Error writing block 229376 (Attempt to write block to filesystem resulted in short write). Ignore error? yes

Error writing block 294912 (Attempt to write block to filesystem resulted in short write). Ignore error? yes

Error writing block 819200 (Attempt to write block to filesystem resulted in short write). Ignore error? yes

Error writing block 884736 (Attempt to write block to filesystem resulted in short write). Ignore error? yes

Not sure where to go from here. It looks like the disk has a hardware failure. This report goes on for miles.

Any recommendation on a fix, or anyone know whom or how I can contact NVIDIA when related to a FIRST item?

Thanks,
Kevin

What happens if you do not load the custom program? Does the Jetson remain stable then?

Thanks for the reply. It continues to fail even if our custom program doesn’t run. Our vision program doesn’t write out to the hard disk.

We are powering it through the provided wall wart power supply which came with the Jetson.

I have re-flashed it 3 times, using the Jetson 2.0 with the same issue. I have tested our program on another Jetson TK1 which does not fail at all, and runs for hours without auto remounting to a read-only drive.

Try running ‘fsck’ on the root filesystem as root.

fsck -f /dev/root

When the error occurs, the fs will already be mounted read only.
The -f flag should force a check even though its an ext4 fs.

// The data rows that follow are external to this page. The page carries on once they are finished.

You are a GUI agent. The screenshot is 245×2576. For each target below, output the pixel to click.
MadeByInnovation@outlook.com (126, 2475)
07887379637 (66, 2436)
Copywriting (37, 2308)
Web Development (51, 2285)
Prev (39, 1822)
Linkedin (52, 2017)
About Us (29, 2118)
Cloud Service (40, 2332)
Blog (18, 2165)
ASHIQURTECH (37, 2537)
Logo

We had pretty bad luck with the reliability of the TK1. At one point, we had 2 that flat out refused to boot. I’d be careful if you decide to run this on your robot

Ouch…

We have not had those issues. Would highly recommend putting them in a case of some sort though. We also ran ours off of the VRM last year if that helps.

The TX1 is proving to be more of a challenge however… It seems very prone to power fluctuations.

Do you have CAD for a case or links to one?

This is what we used last year:

I threw this together for the TX1 this year and we are using a modified version of it:

Could you provide any insight on the choice of using a full enclosure case vs. the ‘sneeze guard’?? What would be risked if a more minimal (no side covering) case was used?

Uhh… crap can get in the side? Nothing really, just what I felt like CAD’ing that day. I do what I want! :smiley:

Ok. I will try to run that command and report back. Everytime the FS goes read-only, a reboot does not fix. It continues to start-up as read-only. Trying to remount only automatically goes back t read-only. I need to re-flash the drive and then will try again. I was going to try and boot off an SD card.

Thanks for the warnings Tom, any idea what caused your failures? We used a beaglebone in the past with much success, but learned that the rootfs needs to be read-only to avoid intermittent power shutdowns from corrupting the disk. Typically we plan to run our TK1 in read-only mode, but right now, we keep it in write mode because were actively developing on it.

What did you do with the 2 that didn’t boot. Did you contact NVIDIA somehow?

I do have it in a case, we modified the 3D printed NVIDIA case, and keep it in there.

My best guess is eMMC corruption due to yanking the power. Mounting the file system as read only probably makes this better. We didn’t really have the cycles to investigate and fix this so we just ended up using another solution.